• EXERCISE DETAILS: Could you print each of the records below exactly?
(THE INPUT Opens)
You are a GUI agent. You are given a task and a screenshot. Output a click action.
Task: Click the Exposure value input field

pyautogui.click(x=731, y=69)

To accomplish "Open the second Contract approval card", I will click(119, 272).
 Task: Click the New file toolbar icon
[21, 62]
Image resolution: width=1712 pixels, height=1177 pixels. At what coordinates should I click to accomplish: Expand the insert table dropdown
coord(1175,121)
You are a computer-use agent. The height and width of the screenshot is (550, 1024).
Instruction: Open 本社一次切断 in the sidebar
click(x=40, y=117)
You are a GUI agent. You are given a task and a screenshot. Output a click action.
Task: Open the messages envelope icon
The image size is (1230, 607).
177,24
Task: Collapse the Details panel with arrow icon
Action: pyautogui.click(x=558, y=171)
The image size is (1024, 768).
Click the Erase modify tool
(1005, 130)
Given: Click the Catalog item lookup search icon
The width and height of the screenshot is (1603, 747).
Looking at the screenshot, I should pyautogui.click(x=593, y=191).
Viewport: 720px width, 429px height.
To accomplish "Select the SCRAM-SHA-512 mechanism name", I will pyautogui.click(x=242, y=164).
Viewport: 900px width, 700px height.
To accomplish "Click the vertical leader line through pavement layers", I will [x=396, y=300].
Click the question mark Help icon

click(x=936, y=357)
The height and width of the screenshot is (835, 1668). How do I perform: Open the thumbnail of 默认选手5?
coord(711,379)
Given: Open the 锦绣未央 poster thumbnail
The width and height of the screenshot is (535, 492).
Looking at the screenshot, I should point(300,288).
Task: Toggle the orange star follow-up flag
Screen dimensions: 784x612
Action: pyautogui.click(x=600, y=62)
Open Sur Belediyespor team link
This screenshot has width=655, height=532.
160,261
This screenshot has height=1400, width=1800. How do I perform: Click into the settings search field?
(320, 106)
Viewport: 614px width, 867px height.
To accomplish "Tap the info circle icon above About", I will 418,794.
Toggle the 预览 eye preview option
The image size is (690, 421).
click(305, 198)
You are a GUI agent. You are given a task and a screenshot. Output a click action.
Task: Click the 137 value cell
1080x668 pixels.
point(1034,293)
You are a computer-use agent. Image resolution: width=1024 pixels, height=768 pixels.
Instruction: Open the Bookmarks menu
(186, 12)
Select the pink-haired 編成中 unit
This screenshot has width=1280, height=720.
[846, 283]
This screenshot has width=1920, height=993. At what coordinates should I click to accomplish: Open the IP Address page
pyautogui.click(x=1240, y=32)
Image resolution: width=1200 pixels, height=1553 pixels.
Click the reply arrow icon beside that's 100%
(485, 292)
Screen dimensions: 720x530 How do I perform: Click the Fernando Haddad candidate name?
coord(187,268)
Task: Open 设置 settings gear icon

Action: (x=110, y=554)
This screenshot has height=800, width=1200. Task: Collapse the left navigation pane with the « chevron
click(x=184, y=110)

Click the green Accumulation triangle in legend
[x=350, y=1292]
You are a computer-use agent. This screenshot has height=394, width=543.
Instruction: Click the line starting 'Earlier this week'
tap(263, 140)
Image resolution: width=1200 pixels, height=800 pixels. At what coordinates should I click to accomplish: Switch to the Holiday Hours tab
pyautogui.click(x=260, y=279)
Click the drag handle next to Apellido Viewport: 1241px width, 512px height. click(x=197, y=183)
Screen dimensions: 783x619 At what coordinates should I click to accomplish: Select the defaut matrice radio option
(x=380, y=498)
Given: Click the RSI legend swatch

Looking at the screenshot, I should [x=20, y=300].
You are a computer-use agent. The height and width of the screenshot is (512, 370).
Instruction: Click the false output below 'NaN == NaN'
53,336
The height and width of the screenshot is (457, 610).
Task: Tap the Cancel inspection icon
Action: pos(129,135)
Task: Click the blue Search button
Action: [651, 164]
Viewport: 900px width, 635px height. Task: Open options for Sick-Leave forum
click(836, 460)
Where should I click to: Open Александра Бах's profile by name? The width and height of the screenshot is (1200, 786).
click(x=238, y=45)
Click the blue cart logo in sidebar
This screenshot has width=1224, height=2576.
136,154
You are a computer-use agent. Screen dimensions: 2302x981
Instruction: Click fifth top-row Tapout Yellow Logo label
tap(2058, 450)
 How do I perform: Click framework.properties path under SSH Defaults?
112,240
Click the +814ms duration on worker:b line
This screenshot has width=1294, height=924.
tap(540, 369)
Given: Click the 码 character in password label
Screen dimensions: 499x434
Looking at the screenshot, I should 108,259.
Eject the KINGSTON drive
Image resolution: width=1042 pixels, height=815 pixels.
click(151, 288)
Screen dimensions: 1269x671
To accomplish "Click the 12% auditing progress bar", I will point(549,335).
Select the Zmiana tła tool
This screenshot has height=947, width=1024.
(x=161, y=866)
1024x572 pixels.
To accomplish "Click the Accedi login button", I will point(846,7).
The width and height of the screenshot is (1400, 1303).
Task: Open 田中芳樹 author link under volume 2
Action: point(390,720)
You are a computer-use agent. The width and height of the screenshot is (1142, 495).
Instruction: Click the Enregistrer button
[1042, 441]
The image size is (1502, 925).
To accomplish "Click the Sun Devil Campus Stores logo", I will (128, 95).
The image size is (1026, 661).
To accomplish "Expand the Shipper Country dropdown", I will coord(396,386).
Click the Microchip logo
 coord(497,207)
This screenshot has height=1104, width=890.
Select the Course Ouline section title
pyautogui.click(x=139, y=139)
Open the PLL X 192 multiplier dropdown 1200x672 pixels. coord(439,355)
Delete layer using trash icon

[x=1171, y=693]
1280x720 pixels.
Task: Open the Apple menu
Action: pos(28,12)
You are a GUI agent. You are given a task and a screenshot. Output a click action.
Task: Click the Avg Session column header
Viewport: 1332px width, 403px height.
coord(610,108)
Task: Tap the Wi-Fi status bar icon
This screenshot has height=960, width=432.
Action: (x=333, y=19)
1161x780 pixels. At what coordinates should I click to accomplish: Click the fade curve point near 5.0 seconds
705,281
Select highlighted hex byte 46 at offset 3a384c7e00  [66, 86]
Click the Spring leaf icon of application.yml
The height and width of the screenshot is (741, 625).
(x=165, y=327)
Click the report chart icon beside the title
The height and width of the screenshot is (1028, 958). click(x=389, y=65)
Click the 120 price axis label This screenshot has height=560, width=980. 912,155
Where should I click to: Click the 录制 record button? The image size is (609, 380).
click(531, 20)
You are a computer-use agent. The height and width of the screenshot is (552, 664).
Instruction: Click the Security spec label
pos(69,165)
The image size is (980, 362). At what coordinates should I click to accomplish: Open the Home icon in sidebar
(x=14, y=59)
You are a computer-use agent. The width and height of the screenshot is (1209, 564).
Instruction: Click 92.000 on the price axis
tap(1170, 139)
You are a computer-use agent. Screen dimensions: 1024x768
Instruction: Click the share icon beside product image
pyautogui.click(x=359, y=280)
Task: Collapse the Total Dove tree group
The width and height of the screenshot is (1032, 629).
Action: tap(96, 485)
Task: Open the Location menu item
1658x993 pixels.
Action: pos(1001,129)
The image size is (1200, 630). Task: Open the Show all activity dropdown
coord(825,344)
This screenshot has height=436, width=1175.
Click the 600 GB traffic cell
(THE INPUT Closes)
• FINAL ANSWER:
You are a GUI agent. You are given a task and a screenshot. Output a click action.
Task: Click the Exposure value input field

pyautogui.click(x=731, y=69)

To accomplish "Open the second Contract approval card", I will click(119, 272).
 Task: Click the New file toolbar icon
[21, 62]
Image resolution: width=1712 pixels, height=1177 pixels. At what coordinates should I click to accomplish: Expand the insert table dropdown
coord(1175,121)
You are a computer-use agent. The height and width of the screenshot is (550, 1024).
Instruction: Open 本社一次切断 in the sidebar
click(x=40, y=117)
You are a GUI agent. You are given a task and a screenshot. Output a click action.
Task: Open the messages envelope icon
The image size is (1230, 607).
177,24
Task: Collapse the Details panel with arrow icon
Action: pyautogui.click(x=558, y=171)
The image size is (1024, 768).
Click the Erase modify tool
(1005, 130)
Given: Click the Catalog item lookup search icon
The width and height of the screenshot is (1603, 747).
Looking at the screenshot, I should pyautogui.click(x=593, y=191).
Viewport: 720px width, 429px height.
To accomplish "Select the SCRAM-SHA-512 mechanism name", I will pyautogui.click(x=242, y=164).
Viewport: 900px width, 700px height.
To accomplish "Click the vertical leader line through pavement layers", I will [x=396, y=300].
Click the question mark Help icon

click(x=936, y=357)
The height and width of the screenshot is (835, 1668). How do I perform: Open the thumbnail of 默认选手5?
coord(711,379)
Given: Open the 锦绣未央 poster thumbnail
The width and height of the screenshot is (535, 492).
Looking at the screenshot, I should point(300,288).
Task: Toggle the orange star follow-up flag
Screen dimensions: 784x612
Action: pyautogui.click(x=600, y=62)
Open Sur Belediyespor team link
This screenshot has width=655, height=532.
160,261
This screenshot has height=1400, width=1800. How do I perform: Click into the settings search field?
(320, 106)
Viewport: 614px width, 867px height.
To accomplish "Tap the info circle icon above About", I will 418,794.
Toggle the 预览 eye preview option
The image size is (690, 421).
click(305, 198)
You are a GUI agent. You are given a task and a screenshot. Output a click action.
Task: Click the 137 value cell
1080x668 pixels.
point(1034,293)
You are a computer-use agent. Image resolution: width=1024 pixels, height=768 pixels.
Instruction: Open the Bookmarks menu
(186, 12)
Select the pink-haired 編成中 unit
This screenshot has width=1280, height=720.
[846, 283]
This screenshot has width=1920, height=993. At what coordinates should I click to accomplish: Open the IP Address page
pyautogui.click(x=1240, y=32)
Image resolution: width=1200 pixels, height=1553 pixels.
Click the reply arrow icon beside that's 100%
(485, 292)
Screen dimensions: 720x530 How do I perform: Click the Fernando Haddad candidate name?
coord(187,268)
Task: Open 设置 settings gear icon

Action: (x=110, y=554)
This screenshot has height=800, width=1200. Task: Collapse the left navigation pane with the « chevron
click(x=184, y=110)

Click the green Accumulation triangle in legend
[x=350, y=1292]
You are a computer-use agent. This screenshot has height=394, width=543.
Instruction: Click the line starting 'Earlier this week'
tap(263, 140)
Image resolution: width=1200 pixels, height=800 pixels. At what coordinates should I click to accomplish: Switch to the Holiday Hours tab
pyautogui.click(x=260, y=279)
Click the drag handle next to Apellido Viewport: 1241px width, 512px height. click(x=197, y=183)
Screen dimensions: 783x619 At what coordinates should I click to accomplish: Select the defaut matrice radio option
(x=380, y=498)
Given: Click the RSI legend swatch

Looking at the screenshot, I should [x=20, y=300].
You are a computer-use agent. The height and width of the screenshot is (512, 370).
Instruction: Click the false output below 'NaN == NaN'
53,336
The height and width of the screenshot is (457, 610).
Task: Tap the Cancel inspection icon
Action: pos(129,135)
Task: Click the blue Search button
Action: [651, 164]
Viewport: 900px width, 635px height. Task: Open options for Sick-Leave forum
click(836, 460)
Where should I click to: Open Александра Бах's profile by name? The width and height of the screenshot is (1200, 786).
click(x=238, y=45)
Click the blue cart logo in sidebar
This screenshot has width=1224, height=2576.
136,154
You are a computer-use agent. Screen dimensions: 2302x981
Instruction: Click fifth top-row Tapout Yellow Logo label
tap(2058, 450)
 How do I perform: Click framework.properties path under SSH Defaults?
112,240
Click the +814ms duration on worker:b line
This screenshot has width=1294, height=924.
tap(540, 369)
Given: Click the 码 character in password label
Screen dimensions: 499x434
Looking at the screenshot, I should 108,259.
Eject the KINGSTON drive
Image resolution: width=1042 pixels, height=815 pixels.
click(151, 288)
Screen dimensions: 1269x671
To accomplish "Click the 12% auditing progress bar", I will point(549,335).
Select the Zmiana tła tool
This screenshot has height=947, width=1024.
(x=161, y=866)
1024x572 pixels.
To accomplish "Click the Accedi login button", I will point(846,7).
The width and height of the screenshot is (1400, 1303).
Task: Open 田中芳樹 author link under volume 2
Action: point(390,720)
You are a computer-use agent. The width and height of the screenshot is (1142, 495).
Instruction: Click the Enregistrer button
[1042, 441]
The image size is (1502, 925).
To accomplish "Click the Sun Devil Campus Stores logo", I will (128, 95).
The image size is (1026, 661).
To accomplish "Expand the Shipper Country dropdown", I will coord(396,386).
Click the Microchip logo
 coord(497,207)
This screenshot has height=1104, width=890.
Select the Course Ouline section title
pyautogui.click(x=139, y=139)
Open the PLL X 192 multiplier dropdown 1200x672 pixels. coord(439,355)
Delete layer using trash icon

[x=1171, y=693]
1280x720 pixels.
Task: Open the Apple menu
Action: pos(28,12)
You are a GUI agent. You are given a task and a screenshot. Output a click action.
Task: Click the Avg Session column header
Viewport: 1332px width, 403px height.
coord(610,108)
Task: Tap the Wi-Fi status bar icon
This screenshot has height=960, width=432.
Action: (x=333, y=19)
1161x780 pixels. At what coordinates should I click to accomplish: Click the fade curve point near 5.0 seconds
705,281
Select highlighted hex byte 46 at offset 3a384c7e00  [66, 86]
Click the Spring leaf icon of application.yml
The height and width of the screenshot is (741, 625).
(x=165, y=327)
Click the report chart icon beside the title
The height and width of the screenshot is (1028, 958). click(x=389, y=65)
Click the 120 price axis label This screenshot has height=560, width=980. 912,155
Where should I click to: Click the 录制 record button? The image size is (609, 380).
click(531, 20)
You are a computer-use agent. The height and width of the screenshot is (552, 664).
Instruction: Click the Security spec label
pos(69,165)
The image size is (980, 362). At what coordinates should I click to accomplish: Open the Home icon in sidebar
(x=14, y=59)
You are a computer-use agent. The width and height of the screenshot is (1209, 564).
Instruction: Click 92.000 on the price axis
tap(1170, 139)
You are a computer-use agent. Screen dimensions: 1024x768
Instruction: Click the share icon beside product image
pyautogui.click(x=359, y=280)
Task: Collapse the Total Dove tree group
The width and height of the screenshot is (1032, 629).
Action: tap(96, 485)
Task: Open the Location menu item
1658x993 pixels.
Action: pos(1001,129)
The image size is (1200, 630). Task: Open the Show all activity dropdown
coord(825,344)
This screenshot has height=436, width=1175.
Click the 600 GB traffic cell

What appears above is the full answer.